Supplied data:

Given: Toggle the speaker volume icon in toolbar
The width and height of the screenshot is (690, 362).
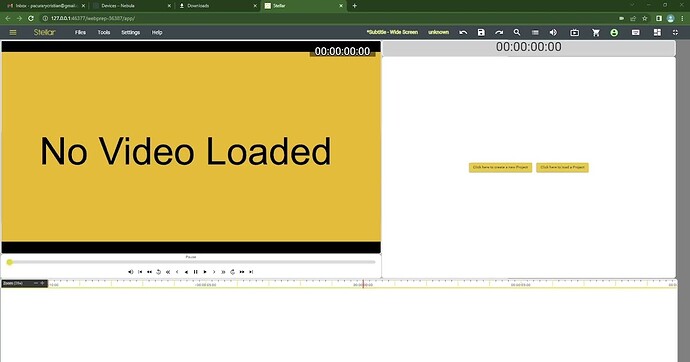Looking at the screenshot, I should coord(553,33).
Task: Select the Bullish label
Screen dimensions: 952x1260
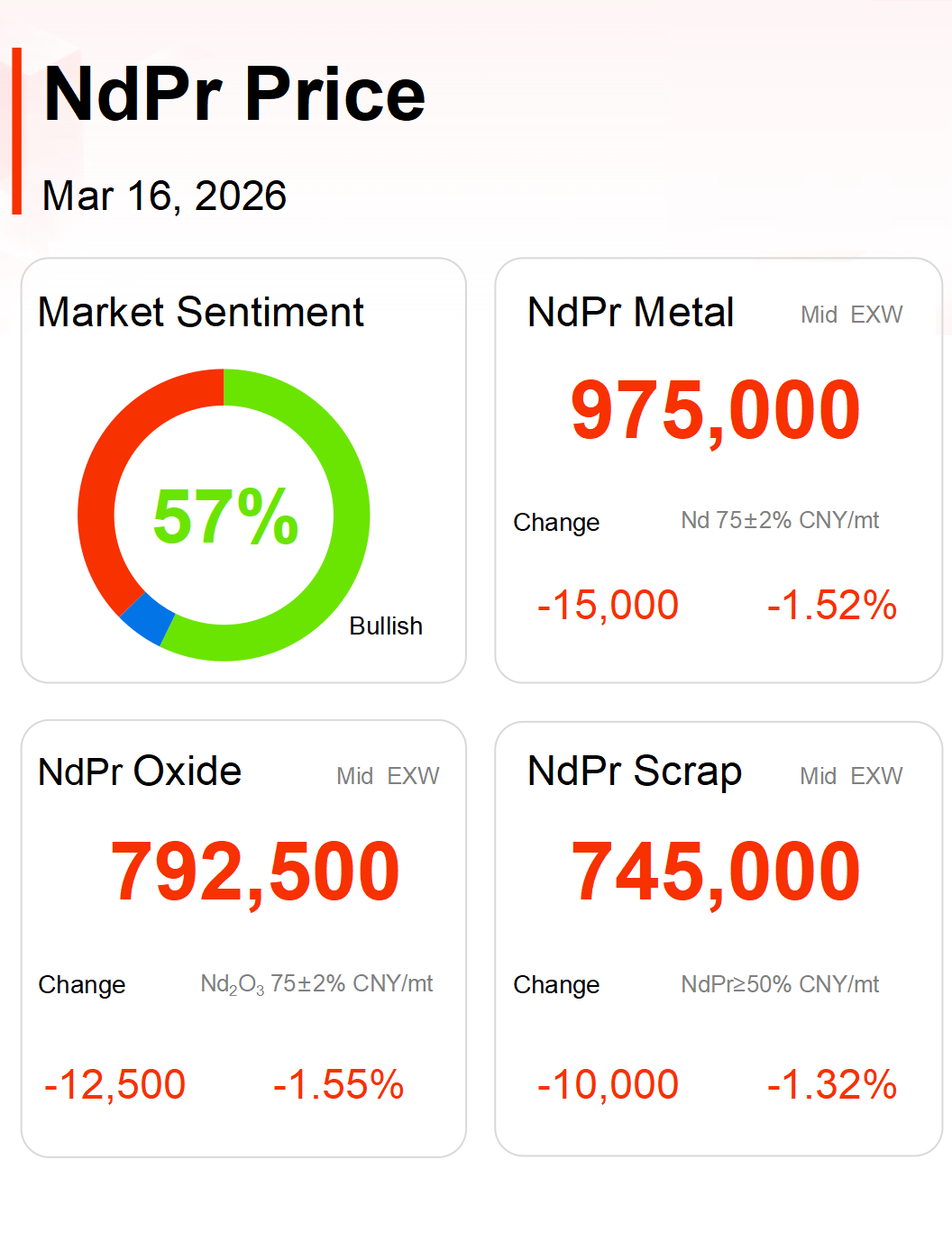Action: click(385, 625)
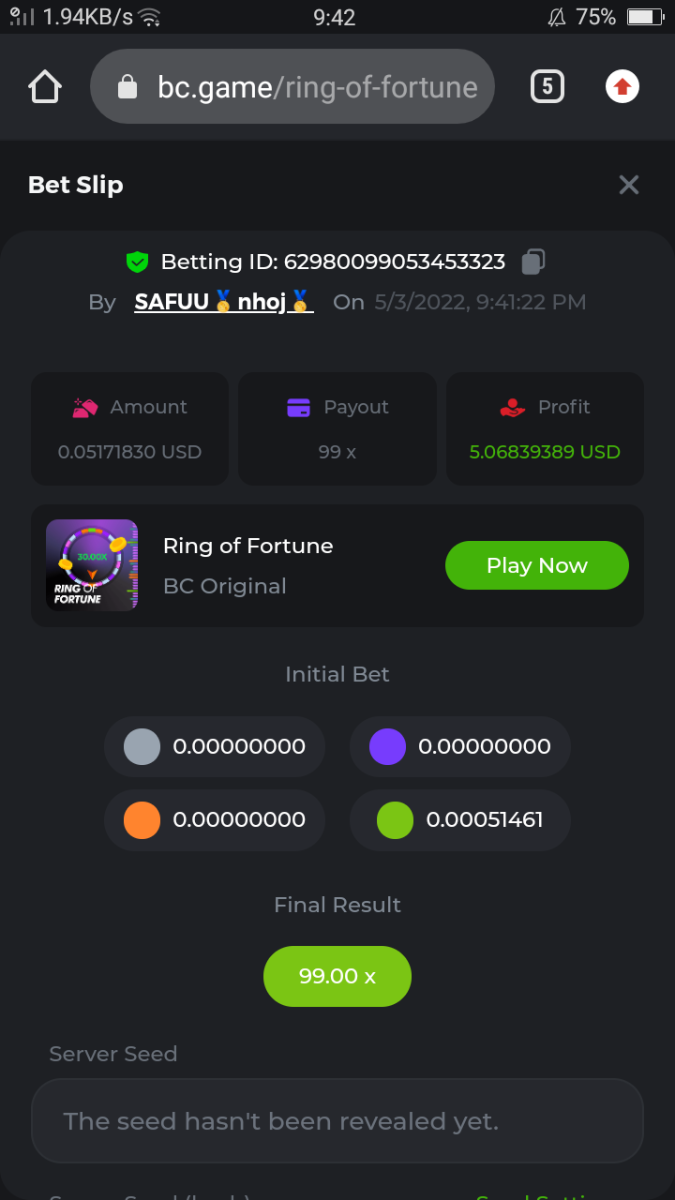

What to do:
The preceding listing must be repeated exactly, with all images dropped.

Answer to the exercise:
Given: Toggle the speaker volume icon in toolbar
The width and height of the screenshot is (690, 362).
Looking at the screenshot, I should coord(553,33).
Task: Select the Bullish label
Screen dimensions: 952x1260
Action: click(385, 625)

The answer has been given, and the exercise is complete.